Recorded data
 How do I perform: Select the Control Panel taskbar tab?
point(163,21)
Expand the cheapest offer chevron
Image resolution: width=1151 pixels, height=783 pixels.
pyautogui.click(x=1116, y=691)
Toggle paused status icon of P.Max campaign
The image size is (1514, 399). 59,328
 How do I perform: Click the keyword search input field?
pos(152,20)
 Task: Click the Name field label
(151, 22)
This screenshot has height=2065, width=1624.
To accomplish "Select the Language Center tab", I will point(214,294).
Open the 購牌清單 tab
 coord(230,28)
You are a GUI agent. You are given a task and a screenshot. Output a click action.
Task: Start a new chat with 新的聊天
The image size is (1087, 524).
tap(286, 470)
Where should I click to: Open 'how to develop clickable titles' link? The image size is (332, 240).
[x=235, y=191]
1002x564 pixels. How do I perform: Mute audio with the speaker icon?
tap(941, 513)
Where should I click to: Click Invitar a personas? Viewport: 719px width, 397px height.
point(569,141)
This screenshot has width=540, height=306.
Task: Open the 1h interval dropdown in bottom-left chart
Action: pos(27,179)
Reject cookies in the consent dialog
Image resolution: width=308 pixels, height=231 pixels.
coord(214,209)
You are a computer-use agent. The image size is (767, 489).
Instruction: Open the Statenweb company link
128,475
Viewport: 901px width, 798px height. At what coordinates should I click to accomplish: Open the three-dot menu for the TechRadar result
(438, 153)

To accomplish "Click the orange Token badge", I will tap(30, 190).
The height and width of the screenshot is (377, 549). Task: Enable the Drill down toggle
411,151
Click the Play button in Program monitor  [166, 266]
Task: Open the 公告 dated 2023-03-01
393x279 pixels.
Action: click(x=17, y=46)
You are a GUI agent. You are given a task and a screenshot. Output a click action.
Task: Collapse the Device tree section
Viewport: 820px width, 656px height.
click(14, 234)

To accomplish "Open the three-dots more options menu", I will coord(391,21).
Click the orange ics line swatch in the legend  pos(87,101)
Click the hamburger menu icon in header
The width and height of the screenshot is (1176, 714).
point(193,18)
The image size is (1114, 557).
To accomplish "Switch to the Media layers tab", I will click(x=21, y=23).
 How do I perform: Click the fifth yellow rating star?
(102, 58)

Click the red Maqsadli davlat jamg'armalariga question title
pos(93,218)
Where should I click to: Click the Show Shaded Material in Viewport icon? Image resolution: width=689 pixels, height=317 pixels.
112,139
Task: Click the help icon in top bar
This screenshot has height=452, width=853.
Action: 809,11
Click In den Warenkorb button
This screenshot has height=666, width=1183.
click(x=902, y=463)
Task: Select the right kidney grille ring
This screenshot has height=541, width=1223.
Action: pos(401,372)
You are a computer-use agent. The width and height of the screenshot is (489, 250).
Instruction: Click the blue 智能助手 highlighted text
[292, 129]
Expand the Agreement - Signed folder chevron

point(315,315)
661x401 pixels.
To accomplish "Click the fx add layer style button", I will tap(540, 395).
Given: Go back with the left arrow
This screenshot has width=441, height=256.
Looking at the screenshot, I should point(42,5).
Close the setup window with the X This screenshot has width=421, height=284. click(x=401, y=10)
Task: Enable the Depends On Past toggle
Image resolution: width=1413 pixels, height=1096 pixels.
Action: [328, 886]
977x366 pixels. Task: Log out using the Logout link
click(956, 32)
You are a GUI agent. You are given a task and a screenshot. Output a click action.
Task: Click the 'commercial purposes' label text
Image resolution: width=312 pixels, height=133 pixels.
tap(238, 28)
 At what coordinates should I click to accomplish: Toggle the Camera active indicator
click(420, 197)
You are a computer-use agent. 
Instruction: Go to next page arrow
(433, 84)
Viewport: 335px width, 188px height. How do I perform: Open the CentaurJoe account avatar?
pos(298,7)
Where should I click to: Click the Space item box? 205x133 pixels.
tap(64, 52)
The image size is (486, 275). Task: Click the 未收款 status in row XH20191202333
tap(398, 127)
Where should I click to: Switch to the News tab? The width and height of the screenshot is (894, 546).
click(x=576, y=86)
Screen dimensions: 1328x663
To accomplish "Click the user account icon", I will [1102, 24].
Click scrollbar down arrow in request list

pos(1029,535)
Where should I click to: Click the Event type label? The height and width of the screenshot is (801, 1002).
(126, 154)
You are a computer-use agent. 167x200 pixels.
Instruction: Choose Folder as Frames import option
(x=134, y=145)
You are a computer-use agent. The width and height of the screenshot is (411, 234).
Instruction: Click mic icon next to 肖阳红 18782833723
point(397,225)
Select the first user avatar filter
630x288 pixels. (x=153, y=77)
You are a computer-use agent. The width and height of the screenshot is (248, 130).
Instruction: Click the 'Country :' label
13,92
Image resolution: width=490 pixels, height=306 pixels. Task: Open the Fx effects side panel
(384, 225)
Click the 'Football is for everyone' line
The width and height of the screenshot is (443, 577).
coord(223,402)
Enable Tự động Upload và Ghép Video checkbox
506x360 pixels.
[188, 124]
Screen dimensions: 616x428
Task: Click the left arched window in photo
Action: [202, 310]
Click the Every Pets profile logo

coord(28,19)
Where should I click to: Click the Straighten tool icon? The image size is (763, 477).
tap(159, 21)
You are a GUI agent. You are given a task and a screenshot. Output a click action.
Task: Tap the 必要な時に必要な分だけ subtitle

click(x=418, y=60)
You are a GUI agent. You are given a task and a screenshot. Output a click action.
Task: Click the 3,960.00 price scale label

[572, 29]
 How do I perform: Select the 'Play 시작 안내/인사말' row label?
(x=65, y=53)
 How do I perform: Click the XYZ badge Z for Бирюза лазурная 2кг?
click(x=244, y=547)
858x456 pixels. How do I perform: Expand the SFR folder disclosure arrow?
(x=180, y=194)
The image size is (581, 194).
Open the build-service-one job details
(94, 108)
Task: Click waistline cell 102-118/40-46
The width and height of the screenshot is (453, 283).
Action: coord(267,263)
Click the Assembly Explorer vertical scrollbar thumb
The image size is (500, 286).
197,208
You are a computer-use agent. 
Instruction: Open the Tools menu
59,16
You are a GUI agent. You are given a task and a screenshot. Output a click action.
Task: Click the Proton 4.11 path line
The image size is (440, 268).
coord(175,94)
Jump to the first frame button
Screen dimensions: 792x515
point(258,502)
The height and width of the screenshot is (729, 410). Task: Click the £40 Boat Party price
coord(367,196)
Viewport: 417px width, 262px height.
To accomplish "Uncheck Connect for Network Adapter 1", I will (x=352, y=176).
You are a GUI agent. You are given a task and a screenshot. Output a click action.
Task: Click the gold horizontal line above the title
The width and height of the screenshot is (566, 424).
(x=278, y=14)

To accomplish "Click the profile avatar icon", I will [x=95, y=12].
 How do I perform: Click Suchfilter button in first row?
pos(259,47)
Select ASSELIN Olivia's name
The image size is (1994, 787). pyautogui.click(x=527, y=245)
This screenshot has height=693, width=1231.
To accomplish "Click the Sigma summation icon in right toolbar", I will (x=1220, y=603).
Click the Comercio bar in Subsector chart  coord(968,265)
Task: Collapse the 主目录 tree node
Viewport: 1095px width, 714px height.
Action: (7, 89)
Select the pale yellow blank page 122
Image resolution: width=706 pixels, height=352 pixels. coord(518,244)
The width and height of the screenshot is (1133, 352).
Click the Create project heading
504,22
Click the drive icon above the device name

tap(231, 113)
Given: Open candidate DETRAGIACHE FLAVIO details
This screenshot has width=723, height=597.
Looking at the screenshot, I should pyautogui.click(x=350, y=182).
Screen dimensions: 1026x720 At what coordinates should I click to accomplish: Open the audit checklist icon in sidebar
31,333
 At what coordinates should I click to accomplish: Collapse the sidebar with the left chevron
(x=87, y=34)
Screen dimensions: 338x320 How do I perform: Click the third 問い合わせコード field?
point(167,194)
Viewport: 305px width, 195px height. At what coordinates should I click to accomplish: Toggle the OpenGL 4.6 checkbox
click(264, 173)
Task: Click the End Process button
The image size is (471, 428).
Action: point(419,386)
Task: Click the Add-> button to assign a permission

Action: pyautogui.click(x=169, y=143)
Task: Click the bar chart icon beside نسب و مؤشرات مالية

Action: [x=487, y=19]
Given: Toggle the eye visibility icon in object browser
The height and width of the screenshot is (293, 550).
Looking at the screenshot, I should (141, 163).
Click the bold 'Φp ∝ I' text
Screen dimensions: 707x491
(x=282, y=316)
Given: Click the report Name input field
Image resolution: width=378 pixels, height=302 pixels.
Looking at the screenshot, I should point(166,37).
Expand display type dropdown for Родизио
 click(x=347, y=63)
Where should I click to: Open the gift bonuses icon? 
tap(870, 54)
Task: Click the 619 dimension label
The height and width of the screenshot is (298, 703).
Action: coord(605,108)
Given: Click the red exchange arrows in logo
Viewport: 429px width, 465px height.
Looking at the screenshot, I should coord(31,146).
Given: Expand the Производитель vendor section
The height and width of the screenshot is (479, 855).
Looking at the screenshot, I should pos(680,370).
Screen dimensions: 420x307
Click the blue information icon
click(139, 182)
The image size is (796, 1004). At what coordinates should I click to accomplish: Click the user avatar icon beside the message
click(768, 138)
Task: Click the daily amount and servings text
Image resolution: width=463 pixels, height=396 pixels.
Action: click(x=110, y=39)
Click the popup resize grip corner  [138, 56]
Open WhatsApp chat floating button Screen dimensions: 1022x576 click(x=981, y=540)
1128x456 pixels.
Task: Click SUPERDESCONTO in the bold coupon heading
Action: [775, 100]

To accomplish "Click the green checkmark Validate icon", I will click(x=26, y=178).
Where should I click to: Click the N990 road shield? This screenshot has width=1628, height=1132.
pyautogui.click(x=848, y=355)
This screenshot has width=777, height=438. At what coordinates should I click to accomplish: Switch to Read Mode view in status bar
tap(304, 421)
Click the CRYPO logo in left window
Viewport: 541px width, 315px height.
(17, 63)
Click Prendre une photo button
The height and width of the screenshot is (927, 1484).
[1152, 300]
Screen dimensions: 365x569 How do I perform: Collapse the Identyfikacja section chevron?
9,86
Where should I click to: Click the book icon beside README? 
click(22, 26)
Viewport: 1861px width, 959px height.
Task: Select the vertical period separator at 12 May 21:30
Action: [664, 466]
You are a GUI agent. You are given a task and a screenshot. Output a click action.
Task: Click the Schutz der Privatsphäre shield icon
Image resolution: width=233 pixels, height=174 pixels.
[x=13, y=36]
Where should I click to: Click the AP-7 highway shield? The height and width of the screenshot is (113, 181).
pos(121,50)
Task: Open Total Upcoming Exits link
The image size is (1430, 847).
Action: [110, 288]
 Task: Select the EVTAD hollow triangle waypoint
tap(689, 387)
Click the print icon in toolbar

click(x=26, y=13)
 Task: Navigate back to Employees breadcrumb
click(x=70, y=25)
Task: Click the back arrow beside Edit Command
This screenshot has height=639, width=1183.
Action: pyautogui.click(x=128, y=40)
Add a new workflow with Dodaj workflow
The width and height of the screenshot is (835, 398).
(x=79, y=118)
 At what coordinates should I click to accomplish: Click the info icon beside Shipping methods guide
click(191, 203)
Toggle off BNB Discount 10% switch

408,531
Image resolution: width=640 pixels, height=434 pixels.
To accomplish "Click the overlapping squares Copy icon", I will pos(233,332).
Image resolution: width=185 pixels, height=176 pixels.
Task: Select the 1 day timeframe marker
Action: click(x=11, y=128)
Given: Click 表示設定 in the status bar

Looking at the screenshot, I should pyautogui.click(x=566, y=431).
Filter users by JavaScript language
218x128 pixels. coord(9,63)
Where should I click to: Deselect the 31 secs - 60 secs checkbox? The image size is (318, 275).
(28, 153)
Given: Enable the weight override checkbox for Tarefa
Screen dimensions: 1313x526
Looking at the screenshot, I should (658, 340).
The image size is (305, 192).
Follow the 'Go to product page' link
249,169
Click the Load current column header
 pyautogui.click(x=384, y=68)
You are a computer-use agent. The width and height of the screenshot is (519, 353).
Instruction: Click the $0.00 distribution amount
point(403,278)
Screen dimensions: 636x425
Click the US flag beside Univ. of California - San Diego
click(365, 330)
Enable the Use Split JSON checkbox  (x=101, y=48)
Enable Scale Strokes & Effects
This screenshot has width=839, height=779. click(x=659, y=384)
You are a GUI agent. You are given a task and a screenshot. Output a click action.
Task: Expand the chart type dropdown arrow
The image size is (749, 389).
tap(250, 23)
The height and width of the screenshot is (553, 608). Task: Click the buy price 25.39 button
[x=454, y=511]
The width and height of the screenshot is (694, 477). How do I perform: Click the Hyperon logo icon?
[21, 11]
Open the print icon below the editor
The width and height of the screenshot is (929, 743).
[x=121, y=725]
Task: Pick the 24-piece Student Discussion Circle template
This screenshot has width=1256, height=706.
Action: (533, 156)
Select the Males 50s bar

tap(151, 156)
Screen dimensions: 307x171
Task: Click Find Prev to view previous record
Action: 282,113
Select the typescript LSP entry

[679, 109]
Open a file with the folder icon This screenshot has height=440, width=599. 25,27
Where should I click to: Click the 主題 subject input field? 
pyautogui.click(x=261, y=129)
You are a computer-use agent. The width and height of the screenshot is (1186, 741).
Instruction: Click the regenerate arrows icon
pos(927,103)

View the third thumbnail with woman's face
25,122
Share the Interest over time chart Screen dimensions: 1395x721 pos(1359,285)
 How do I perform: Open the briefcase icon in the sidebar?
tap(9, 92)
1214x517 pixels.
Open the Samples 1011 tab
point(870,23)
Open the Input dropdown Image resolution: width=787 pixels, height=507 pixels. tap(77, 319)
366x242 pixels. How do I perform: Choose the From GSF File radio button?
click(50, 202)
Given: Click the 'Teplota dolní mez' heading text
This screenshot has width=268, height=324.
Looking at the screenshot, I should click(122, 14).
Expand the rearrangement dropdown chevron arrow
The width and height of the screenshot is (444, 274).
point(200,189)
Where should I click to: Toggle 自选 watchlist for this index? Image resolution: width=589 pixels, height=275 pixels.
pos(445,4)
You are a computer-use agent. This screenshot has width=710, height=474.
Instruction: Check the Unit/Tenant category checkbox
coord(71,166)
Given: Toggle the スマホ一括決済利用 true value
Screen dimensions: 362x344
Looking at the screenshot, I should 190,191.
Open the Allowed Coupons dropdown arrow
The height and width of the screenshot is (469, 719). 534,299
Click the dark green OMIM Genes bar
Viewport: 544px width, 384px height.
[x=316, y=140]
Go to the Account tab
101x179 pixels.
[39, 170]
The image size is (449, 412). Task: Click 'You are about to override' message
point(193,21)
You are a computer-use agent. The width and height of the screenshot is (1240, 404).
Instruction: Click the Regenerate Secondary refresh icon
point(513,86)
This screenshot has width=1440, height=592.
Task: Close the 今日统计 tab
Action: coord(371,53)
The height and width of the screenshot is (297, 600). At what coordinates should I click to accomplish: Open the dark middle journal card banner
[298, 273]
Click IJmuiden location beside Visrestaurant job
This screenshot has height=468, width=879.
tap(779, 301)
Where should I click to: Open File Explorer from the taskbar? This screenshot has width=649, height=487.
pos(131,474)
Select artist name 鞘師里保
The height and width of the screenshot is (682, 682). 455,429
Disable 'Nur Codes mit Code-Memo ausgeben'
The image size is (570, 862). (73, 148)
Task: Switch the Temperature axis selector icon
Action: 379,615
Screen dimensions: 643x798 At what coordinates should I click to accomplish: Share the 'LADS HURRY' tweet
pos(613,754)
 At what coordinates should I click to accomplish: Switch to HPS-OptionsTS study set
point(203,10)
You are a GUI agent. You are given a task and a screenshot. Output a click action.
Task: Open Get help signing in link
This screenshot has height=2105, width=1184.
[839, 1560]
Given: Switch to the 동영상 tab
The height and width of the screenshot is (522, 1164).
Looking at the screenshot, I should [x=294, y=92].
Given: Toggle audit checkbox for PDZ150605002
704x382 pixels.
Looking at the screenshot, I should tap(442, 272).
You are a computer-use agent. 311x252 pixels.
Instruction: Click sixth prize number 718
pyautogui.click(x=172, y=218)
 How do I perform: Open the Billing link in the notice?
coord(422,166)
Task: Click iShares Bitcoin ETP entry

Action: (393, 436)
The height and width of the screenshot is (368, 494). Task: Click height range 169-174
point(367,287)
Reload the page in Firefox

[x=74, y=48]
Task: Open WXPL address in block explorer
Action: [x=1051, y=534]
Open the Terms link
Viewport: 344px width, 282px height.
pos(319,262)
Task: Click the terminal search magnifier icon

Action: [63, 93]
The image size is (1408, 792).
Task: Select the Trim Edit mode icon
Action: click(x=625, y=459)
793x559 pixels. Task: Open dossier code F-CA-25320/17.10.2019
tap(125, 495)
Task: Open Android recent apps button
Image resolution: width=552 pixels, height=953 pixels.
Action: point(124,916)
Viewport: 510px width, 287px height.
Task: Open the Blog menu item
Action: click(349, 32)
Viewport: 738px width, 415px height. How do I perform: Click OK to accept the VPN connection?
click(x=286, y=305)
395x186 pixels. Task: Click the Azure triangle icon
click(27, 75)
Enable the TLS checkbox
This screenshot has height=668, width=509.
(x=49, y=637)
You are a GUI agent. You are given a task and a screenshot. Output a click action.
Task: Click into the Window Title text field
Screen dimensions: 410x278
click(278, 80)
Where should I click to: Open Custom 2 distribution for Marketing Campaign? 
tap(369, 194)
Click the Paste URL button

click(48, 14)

TASK DESCRIPTION — Report every line of the data above that contains the string "right" by copying it in full.

SOLUTION TO THIS EXERCISE —
Task: Select the right kidney grille ring
To accomplish "Click the Sigma summation icon in right toolbar", I will (x=1220, y=603).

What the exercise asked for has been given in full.